- **DIRECTION**
Reproduce the listing verbatim from its first line through the line containing "I will 40,115.", including that line, and stop there.
____ INPUT ROWS
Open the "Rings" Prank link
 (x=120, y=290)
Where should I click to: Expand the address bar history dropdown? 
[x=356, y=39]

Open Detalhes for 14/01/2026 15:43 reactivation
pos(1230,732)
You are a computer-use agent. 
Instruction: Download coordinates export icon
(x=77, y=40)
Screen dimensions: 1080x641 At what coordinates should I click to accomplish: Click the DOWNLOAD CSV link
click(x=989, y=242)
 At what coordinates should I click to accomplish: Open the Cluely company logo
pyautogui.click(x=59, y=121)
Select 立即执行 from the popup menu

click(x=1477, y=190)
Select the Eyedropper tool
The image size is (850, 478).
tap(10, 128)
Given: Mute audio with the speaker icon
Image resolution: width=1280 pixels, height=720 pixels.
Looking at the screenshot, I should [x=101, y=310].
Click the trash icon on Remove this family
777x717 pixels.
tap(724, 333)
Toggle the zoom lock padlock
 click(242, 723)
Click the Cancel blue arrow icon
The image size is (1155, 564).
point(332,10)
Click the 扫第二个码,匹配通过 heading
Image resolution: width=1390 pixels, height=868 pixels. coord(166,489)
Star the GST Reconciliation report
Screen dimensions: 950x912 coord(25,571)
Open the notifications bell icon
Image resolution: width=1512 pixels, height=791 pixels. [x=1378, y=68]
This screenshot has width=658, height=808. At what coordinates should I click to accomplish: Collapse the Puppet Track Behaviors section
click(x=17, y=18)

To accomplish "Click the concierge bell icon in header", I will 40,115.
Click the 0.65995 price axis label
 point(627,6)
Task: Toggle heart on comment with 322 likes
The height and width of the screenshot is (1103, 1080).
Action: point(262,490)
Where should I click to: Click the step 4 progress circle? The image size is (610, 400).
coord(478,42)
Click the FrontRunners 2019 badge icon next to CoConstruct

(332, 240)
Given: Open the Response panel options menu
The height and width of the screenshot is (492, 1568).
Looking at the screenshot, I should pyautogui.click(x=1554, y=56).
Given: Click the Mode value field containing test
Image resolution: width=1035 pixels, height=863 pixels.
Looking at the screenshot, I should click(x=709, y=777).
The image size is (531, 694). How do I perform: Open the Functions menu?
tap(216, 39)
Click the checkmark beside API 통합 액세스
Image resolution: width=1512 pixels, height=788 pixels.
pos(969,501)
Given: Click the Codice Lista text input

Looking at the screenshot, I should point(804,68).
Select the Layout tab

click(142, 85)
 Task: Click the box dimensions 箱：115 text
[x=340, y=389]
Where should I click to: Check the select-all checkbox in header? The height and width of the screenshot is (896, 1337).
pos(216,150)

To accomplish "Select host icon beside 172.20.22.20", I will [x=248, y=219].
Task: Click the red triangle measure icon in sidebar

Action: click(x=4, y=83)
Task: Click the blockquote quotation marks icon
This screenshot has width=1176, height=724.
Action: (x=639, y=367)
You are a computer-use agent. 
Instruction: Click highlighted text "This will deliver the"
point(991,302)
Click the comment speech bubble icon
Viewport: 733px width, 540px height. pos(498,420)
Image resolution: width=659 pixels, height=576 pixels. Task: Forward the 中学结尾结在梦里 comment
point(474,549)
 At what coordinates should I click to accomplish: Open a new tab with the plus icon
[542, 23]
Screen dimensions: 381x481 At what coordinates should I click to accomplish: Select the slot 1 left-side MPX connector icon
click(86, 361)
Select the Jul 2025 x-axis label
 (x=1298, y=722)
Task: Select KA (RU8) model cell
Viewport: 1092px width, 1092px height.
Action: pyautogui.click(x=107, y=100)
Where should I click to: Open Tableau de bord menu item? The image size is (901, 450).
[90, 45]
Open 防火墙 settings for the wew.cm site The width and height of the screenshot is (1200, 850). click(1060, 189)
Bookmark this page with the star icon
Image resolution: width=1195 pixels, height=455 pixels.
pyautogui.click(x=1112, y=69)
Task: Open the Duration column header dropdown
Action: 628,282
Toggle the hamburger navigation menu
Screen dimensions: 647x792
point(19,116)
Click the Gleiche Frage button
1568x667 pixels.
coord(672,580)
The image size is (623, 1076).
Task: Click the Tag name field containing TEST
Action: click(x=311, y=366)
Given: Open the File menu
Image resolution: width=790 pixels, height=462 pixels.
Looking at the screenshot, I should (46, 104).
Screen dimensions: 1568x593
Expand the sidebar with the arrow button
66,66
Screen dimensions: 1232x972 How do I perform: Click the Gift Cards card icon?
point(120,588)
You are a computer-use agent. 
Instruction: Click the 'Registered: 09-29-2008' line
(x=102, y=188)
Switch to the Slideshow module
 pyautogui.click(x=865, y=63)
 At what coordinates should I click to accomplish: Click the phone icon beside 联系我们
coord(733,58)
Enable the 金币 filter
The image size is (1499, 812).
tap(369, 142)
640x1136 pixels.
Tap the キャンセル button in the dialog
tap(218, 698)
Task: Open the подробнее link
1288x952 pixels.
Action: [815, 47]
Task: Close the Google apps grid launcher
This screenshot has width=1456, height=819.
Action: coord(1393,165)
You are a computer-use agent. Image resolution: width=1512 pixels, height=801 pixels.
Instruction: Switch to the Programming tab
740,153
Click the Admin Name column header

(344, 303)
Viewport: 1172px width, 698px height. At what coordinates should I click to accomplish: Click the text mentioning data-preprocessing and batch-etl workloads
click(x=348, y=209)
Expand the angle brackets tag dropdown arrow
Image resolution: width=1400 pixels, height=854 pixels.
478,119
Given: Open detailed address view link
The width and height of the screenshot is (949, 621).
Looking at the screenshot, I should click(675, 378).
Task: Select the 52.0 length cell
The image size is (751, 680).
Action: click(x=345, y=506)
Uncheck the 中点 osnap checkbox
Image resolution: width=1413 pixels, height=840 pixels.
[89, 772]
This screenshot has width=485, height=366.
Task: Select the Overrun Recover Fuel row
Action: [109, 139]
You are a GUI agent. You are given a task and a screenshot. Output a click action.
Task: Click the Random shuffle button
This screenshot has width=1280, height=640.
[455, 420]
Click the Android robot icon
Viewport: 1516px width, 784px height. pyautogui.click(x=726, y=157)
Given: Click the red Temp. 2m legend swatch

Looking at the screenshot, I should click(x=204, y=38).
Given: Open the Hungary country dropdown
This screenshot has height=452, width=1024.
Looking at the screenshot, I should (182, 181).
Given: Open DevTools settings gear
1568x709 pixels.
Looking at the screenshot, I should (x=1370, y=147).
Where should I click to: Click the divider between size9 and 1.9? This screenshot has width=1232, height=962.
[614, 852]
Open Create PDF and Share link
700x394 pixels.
________
- **RIGHT ANSWER**
Open the "Rings" Prank link
 (x=120, y=290)
Where should I click to: Expand the address bar history dropdown? 
[x=356, y=39]

Open Detalhes for 14/01/2026 15:43 reactivation
pos(1230,732)
You are a computer-use agent. 
Instruction: Download coordinates export icon
(x=77, y=40)
Screen dimensions: 1080x641 At what coordinates should I click to accomplish: Click the DOWNLOAD CSV link
click(x=989, y=242)
 At what coordinates should I click to accomplish: Open the Cluely company logo
pyautogui.click(x=59, y=121)
Select 立即执行 from the popup menu

click(x=1477, y=190)
Select the Eyedropper tool
The image size is (850, 478).
tap(10, 128)
Given: Mute audio with the speaker icon
Image resolution: width=1280 pixels, height=720 pixels.
Looking at the screenshot, I should [x=101, y=310].
Click the trash icon on Remove this family
777x717 pixels.
tap(724, 333)
Toggle the zoom lock padlock
 click(242, 723)
Click the Cancel blue arrow icon
The image size is (1155, 564).
point(332,10)
Click the 扫第二个码,匹配通过 heading
Image resolution: width=1390 pixels, height=868 pixels. coord(166,489)
Star the GST Reconciliation report
Screen dimensions: 950x912 coord(25,571)
Open the notifications bell icon
Image resolution: width=1512 pixels, height=791 pixels. [x=1378, y=68]
This screenshot has width=658, height=808. At what coordinates should I click to accomplish: Collapse the Puppet Track Behaviors section
click(x=17, y=18)

To accomplish "Click the concierge bell icon in header", I will 40,115.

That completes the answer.